This capacity already seems nonexistent. And the people who say that the doctrine of “Chevron deference,” at issue Wednesday, is indispensable to today’s government are actually saying two things: That today’s government is incompatible with the Constitution. And that enabling the former is more important than respecting the latter.

The cases involve four small, family-owned herring fishing companies that have been ordered by a federal agency to pay the cost of a regulation the agency has decreed. The agency has ordered their fishing vessels to carry, and pay the cost of , onboard government observers. The cost can be more than $700 a day, reducing the companies’ profits 20 percent. The issue is not whether the policy (it pertains to overfishing) is wise, but whether the agency can properly impose the financial burden, absent explicit statutory authorization.

The principle of Chevron deference, first propounded by the court in 1984, is that where legislative language is ambiguous or silent, a court reviewing an agency’s action should defer to the agency if its action is “reasonable.” This expressed progressivism’s core conviction that animates the sprawling administrative state: Modern America’s complexities require minute management by experts, who require — whose expertise justifies — vast discretion barely circumscribed by Congress.

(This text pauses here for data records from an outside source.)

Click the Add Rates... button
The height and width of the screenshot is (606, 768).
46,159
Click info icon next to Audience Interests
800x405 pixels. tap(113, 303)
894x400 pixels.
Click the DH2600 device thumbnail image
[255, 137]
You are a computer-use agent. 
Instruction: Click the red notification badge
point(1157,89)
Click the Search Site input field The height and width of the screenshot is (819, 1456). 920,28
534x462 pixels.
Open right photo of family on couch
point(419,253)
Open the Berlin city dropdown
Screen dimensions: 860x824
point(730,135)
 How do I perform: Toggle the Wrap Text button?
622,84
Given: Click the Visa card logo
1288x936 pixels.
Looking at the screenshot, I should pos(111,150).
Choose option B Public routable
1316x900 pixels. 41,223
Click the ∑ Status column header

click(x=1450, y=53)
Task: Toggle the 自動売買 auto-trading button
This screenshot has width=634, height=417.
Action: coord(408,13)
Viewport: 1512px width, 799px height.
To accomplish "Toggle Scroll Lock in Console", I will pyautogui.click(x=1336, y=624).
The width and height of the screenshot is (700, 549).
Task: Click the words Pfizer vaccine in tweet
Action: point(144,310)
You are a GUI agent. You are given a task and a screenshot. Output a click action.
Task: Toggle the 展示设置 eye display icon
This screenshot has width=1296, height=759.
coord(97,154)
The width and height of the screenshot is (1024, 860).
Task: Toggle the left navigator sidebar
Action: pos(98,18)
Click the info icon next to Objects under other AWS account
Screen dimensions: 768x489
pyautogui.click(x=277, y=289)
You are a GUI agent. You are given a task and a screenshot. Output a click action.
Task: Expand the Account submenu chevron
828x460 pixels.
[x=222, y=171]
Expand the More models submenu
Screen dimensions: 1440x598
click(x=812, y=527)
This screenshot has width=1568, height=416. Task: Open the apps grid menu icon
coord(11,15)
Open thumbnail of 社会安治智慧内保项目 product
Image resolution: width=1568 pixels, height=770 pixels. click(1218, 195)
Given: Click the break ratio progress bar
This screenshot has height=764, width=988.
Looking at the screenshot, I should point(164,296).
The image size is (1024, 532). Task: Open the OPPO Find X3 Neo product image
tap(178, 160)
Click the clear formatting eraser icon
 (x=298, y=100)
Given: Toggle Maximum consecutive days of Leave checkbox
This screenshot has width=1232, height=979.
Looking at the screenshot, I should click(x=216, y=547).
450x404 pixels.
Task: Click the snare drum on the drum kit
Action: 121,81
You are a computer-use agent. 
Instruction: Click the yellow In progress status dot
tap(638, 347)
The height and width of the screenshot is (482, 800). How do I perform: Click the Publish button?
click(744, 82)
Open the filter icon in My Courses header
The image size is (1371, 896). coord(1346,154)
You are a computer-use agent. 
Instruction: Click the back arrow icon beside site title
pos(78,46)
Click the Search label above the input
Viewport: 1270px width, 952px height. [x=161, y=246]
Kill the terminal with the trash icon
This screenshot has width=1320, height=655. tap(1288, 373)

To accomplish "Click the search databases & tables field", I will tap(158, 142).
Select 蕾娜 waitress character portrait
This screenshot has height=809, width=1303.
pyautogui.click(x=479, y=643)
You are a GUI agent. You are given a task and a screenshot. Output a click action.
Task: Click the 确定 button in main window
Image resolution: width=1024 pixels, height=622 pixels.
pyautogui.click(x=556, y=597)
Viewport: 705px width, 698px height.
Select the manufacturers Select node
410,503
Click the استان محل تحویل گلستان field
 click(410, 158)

In an amicus brief supporting the fishermen, 36 members of Congress argue that Chevron encourages two derelictions of duty — Congress’s duty to legislate, and judges’ duty to adjudicate questions of law. An agency counting on judicial deference becomes what Justice Antonin Scalia called “a junior varsity Congress,” telling Congress what it (perhaps) intended when it passed a vague semi-sort-of “law.”

Under Chevron, agencies do, illegitimately, what Chief Justice John Marshall said is the judiciary’s job: to “say what the law is.” The members of Congress’s amicus brief argues that not only does this commingling of executive and legislative powers “offend the fabric of the Constitution,” it also violates the Administrative Procedure Act of 1946 (APA). This set rules for the administrative state, which then was beginning to balloon.

With the APA, Congress stipulated that courts would “interpret” statutes and decide “all” questions of law. It would be incongruous for the court to merely prune, rather than erase, Chevron deference. The court should not allow Congress the power to expressly delegate major rulemaking discretion to agencies. Congress lacks the power to issue judicially binding interpretations of laws; therefore it cannot delegate, by statutes, such power to the executive.

Courts would never defer to agencies’ interpretations of the Constitution. Why do so regarding statutes?

Chevron is a perpetual thumb on the scale, favoring today’s swollen executive. And favoring the most powerful litigant, the federal government, when it is challenged by citizens, whom Chevron deference leaves uncertain about their legal rights and duties.

Eliminating Chevron would not, as excitable progressives claim, cripple the government’s power to do progressives’ favorite thing: regulate. Congress’s regulatory power would be undiminished. Congress would, however, have to be more involved in writing, and therefore accountable for, regulations. By erasing Chevron, the court would force Congress out of its lassitude, whereby it allows agencies vast discretion to interpret vague statutes that are tissues of generalities.

“The interpretation of the laws,” wrote Alexander Hamilton in Federalist 78, “is the proper and peculiar province of the courts.” Ending Chevron deference, which has transferred power from Article III courts to the Article II executive, would restore a judicial responsibility and would require Congress to exercise its atrophied ability to legislate unambiguously.

Furthermore, erasing Chevron would be congruent with the court’s recent, and excellent, formulation of the “major questions” doctrine, which is: If an administrative agency makes a decision with substantial economic and/or social impacts, and the decision is not based on explicit statutory authority, then the agency bears the burden of proving that its action reflects Congress’s intent.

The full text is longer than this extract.